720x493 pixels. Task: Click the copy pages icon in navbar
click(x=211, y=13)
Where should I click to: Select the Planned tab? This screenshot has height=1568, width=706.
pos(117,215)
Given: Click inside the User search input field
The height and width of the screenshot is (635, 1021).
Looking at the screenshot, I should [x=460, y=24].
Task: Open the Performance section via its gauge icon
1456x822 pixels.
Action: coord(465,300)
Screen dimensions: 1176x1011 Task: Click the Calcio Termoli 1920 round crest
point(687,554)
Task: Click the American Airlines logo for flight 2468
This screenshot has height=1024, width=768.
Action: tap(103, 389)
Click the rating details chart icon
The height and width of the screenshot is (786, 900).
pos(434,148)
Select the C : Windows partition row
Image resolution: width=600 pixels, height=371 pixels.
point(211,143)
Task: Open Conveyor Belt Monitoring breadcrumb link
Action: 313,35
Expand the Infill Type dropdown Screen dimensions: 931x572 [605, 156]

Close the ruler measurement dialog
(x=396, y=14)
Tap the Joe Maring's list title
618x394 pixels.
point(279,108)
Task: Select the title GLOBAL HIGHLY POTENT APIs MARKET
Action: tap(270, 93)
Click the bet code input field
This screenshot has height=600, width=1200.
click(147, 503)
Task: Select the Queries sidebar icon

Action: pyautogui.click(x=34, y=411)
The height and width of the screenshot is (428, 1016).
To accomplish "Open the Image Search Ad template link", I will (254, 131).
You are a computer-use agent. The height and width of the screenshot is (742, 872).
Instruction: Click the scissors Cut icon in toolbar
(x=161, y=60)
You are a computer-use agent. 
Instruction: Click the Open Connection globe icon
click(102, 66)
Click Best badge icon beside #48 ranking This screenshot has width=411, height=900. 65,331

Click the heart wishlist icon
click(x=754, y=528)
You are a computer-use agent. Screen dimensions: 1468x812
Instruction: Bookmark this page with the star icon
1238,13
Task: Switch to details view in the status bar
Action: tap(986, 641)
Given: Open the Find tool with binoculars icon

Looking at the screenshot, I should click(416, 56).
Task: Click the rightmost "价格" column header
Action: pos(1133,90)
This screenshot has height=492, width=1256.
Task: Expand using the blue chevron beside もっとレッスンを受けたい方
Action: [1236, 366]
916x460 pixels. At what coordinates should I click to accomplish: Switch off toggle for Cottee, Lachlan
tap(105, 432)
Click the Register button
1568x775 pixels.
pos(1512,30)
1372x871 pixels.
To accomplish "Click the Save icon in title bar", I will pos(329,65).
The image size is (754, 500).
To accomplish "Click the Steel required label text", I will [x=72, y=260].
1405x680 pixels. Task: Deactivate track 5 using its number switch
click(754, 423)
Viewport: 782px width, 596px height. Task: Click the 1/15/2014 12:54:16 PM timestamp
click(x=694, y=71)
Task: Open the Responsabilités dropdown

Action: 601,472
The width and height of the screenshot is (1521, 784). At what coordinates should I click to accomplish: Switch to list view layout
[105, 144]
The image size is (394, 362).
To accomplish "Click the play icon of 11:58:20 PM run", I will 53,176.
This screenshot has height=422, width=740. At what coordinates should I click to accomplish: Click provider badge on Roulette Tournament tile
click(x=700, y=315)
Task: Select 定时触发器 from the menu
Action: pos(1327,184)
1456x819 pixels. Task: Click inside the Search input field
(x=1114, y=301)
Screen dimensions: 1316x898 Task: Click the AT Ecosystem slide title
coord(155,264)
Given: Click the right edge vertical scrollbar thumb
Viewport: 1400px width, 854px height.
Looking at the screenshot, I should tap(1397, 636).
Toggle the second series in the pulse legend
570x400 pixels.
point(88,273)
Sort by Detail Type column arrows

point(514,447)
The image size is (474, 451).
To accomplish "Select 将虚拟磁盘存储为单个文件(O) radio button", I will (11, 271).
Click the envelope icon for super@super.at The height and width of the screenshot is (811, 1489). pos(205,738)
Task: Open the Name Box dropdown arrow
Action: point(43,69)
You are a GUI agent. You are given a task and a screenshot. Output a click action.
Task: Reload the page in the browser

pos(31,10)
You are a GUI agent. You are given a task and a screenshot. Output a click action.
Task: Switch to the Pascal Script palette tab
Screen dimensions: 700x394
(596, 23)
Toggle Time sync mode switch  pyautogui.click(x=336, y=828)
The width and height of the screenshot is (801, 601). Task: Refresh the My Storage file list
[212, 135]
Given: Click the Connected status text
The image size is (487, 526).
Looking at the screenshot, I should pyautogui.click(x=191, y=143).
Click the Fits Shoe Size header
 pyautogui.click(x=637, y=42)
----------
**CONSIGNES À SUIVRE:**
Extrayez des données ci-dessus chaque ligne qui contient le mot « accomplish », en tenant compte de la casse.

**SOLUTION DE L'EXERCICE:**
To accomplish "Open the Image Search Ad template link", I will (254, 131).
916x460 pixels. At what coordinates should I click to accomplish: Switch off toggle for Cottee, Lachlan
To accomplish "Click the Save icon in title bar", I will pos(329,65).
To accomplish "Click the Steel required label text", I will [x=72, y=260].
The width and height of the screenshot is (1521, 784). At what coordinates should I click to accomplish: Switch to list view layout
To accomplish "Click the play icon of 11:58:20 PM run", I will 53,176.
This screenshot has height=422, width=740. At what coordinates should I click to accomplish: Click provider badge on Roulette Tournament tile
To accomplish "Select 将虚拟磁盘存储为单个文件(O) radio button", I will (11, 271).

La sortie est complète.